双参通冠方对急性心肌缺血再灌注模型核因子-κB信号途径及细胞间隙连接通讯的影响

目的观察双参通冠方(SSTG)对急性心肌缺血再灌注损伤动物模型心肌梗死面积及重量，心肌核因子-κB(nuclear factor—kappa B，NF—κB)信号途径及心肌细胞间隙连接蛋白Cx43的影响．方法用冠状动脉结扎／放松法复制大鼠心肌缺血再灌注损伤模型，N—BT染色法测量心肌梗死范围；免疫组织化学法检测心肌组织NF—κB p65表达；双抗体夹心ABC—ELISA法测定各组血清肿瘤坏死因子(TNF—α)和细胞间黏附分子-1(ICAM-1)含量；免疫组织化学法测定心肌细胞通讯间隙连接蛋白Cx43表达。结果模型组大鼠心肌梗死面积及梗死区重量、NF-κB p65表达、血清中TNF-α及ICAM—1含量明显升高(P<0．05)；心肌连接蛋白Cx43大量降解。SSTG理后心肌梗死面积及重量减轻；血清中TNF—α、ICAM-1水平下调(P<0．05)；NF—κB p65表达及Cx43降解抑制．结论缺血再灌注时，心肌梗死严重，NF—κB信号途径可被激活，Cx43降解严重。SSTG能抑制NF-κB的活化，抑制血清中TNF-α、ICAM—1的过量分泌和抑制Cx43的降解，减小心肌梗死面积及重量。
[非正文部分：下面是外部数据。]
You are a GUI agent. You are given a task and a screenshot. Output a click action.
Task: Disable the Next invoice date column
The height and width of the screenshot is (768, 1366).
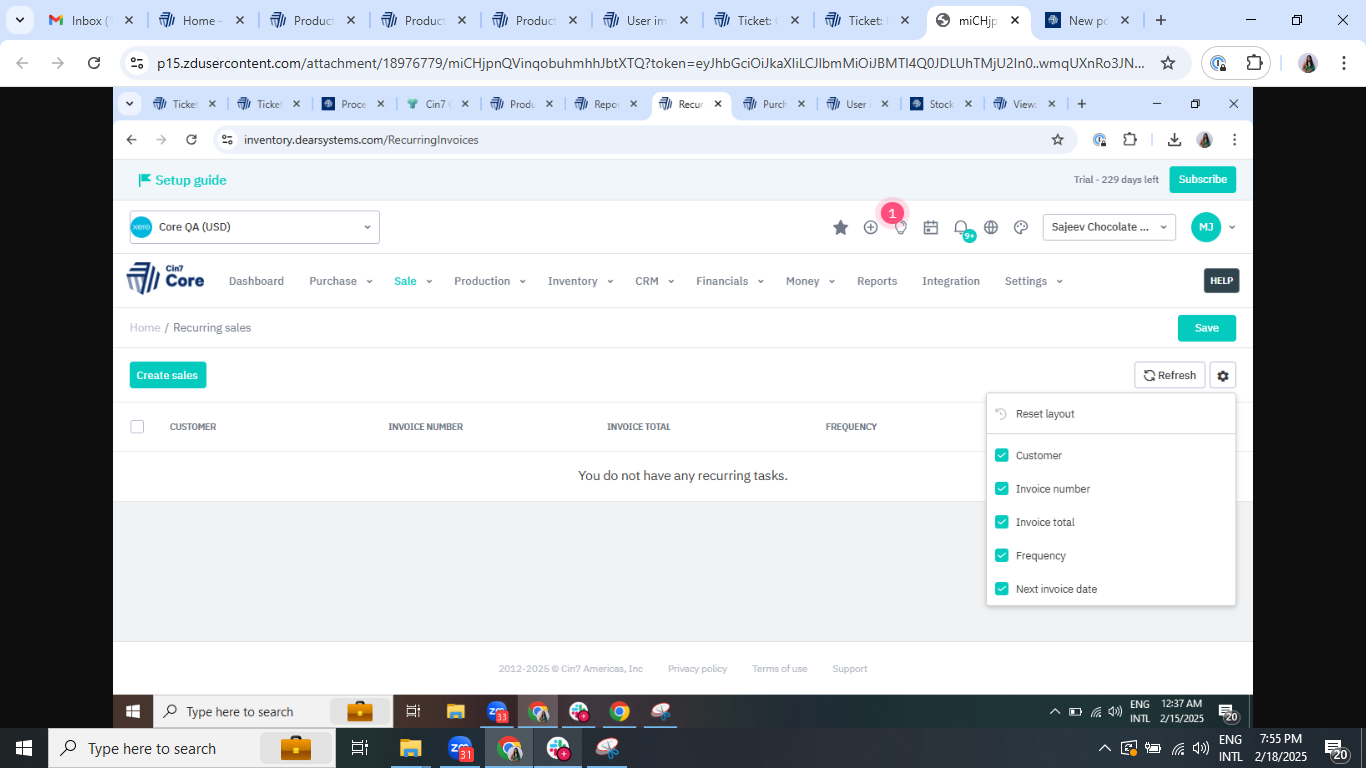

Effect of Shuangshen Tongguan Recipe on Nuclear Factor-kappa B Signal Pathway and Myocardial Junction-Mediated Intercellular Communication in Acute Myocardial Ischemia/Reperfusion Injured Model Rats

OBJECTIVE: To investigate the effects of Shuangshen Tongguan Recipe (SSTG) on myocardial nuclear factor-kappa B (NF-kappaB) signal pathway, expression of myocardial junction intercellular communication (MJIC) connexin 43 (Cx43), and infarcted myocardial size and weight of the rats' heart after acute myocardial ischemia/reperfusion (I/R) damage. METHODS: Model rat of I/R injury was established by coronary arterial ligating/ releasing. The infarcted myocardial size and weight were determined by N-BT staining, expression of NF-kappaB p65 in myocardial tissue and Cx43 were determined by immunohistochemical method, contents of serum tumor necrosis factor-alpha(TNF-alpha) and intercellular adhesion molecule-1 (ICAM-1) were measured by ABC-ELISA. RESULTS: The myocardial infarcted size and weight, expression of NF-kappaB p65, contents of serum TNF-alpha and ICAM-1 of I/R injured rats in the model group were significantly increased (P<0.05), while Cx43 degraded markedly after modeling. These changes were restored after treated with SSTG (P <0.05). CONCLUSION: Serious myocardial infarction occurs after ischemia/reperfusion injury, combined with NF-kappaB signal pathway activation and severe Cx43 degradation. SSTG could inhibit the activation of NF-kappaB, the over-excretion of TNF-alpha and ICAM-1 in serum, and the degradation of Cx43 to decrease the myocardial infarcted size and weight.